New research has shed light on how planets form around paired stars. Looking into these systems might change what we know about how planets form around different stars.
The Dynamics of How Planets Form in Binary Systems
Over half of all stars have a companion star. In our solar system, on the other hand, planets circle a single star. Planets in these pairs can also be in "circumstellar orbit" or "circumbinary orbit."
Astronomers used ALMA and the Keck II 10-meter telescope to study two systems of two stars. This finding could help us understand how binary systems can help or hurt worlds.
Like how a single star forms, thick clouds of gas between stars create too-dense areas that fall apart under their weight to create a "protostar." The protostars use the gas and dust in their bodies to fuel nuclear fusion, which turns them into main-sequence stars. Big clouds between the stars can make two or three stars.
These clouds leave behind "protoplanetary disks," which could be around stars or binaries. Scientists are trying to determine why these disks stay together long enough to form planets and break apart.
Studying these issues in circumstellar rings in pre-main-sequence protostar binary systems might be possible. The shapes, sizes, and directions of early disks can show how complex interactions affect the conditions for planet formation.
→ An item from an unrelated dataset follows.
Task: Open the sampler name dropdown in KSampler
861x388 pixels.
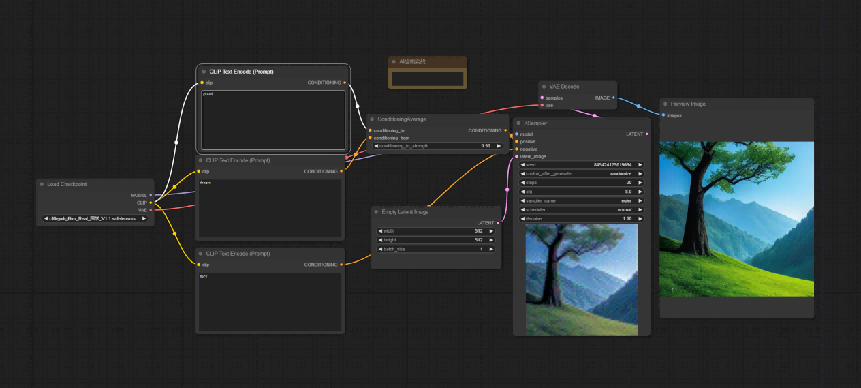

D.F. Tau is a binary system with two protostars about 0.6 times the sun's mass. It is 150 light-years from Earth and is in the star-forming area of Taurus. It takes 44 Earth years for their extended circles to finish, and D.F. Tau stars are 14 times farther from each other than the sun.
ALMA discovered that the cloud between the stars that gave birth to these stars split into two rings that circle the stars. One gives matter to the core star D.F. Tau A, and the other has split off from D.F. Tau B.
As the new star spins quickly, the disk's center looks worse for wear. Young stars may rotate, disks may be magnetically locked to them, and disks may break apart early on. If D.F. Tau's orbit, circumstellar disks, and star inclinations are not lined up correctly, it could change how disks evolve.
Read also: Blue Supergiants: Unraveling the Origins of Stellar Brightness Through Binary Star Mergers
Possible Planet Formation
The second system, F.O. Tau, is only 2.8 million years old and is 450 light-years away. There is 22 times more space between its stars, F.O. Tau A and B, than between Earth and the sun.
ALMA found that F.O. Tau's disks aligned with this binary star's path. Both stars spin very slowly, and their rings around the stars are magnetically connected to their protostars. This suggests that slower stars with circle orbits, like F.O. Tau, might be better for making planets than stars with longer orbits that move faster.
ALMA has found spiral patterns, holes, and ring shapes in several single and double-star disks. These structures can't be seen for D.F. Tau and F.O. Tau, but studying their large-scale features has helped us learn more about how planets grow.
At the 244th AAS meeting, the experts discussed their results and stressed the importance of studying binary star systems to understand how planets form.
What is the ALMA?
The Atacama Large Millimeter/Submillimeter Array (ALMA), built in northern Chile by people from North America, East Asia, and Europe, is the world's most advanced telescope for astronomy. It takes pictures of how planets form, the Milky Way, and the very first galaxies and stars.
ALMA, a transformational radio telescope, studies radio-infrared cosmic light. Most things in space give off this energy, which is why astronomers need it. ALMA's 66 high-precision dish antennas pick up tiny space signals in the dry, high-altitude Atacama Desert. This gives us new information about how the universe began and is changing now.
Lastly, ALMA and Keck II can show how planets form by looking at systems with two stars. Figuring out the factors that help or hurt planet formation in these systems helps us understand how planets are born and how they change over time. It also shows us how complicated and changing our universe is.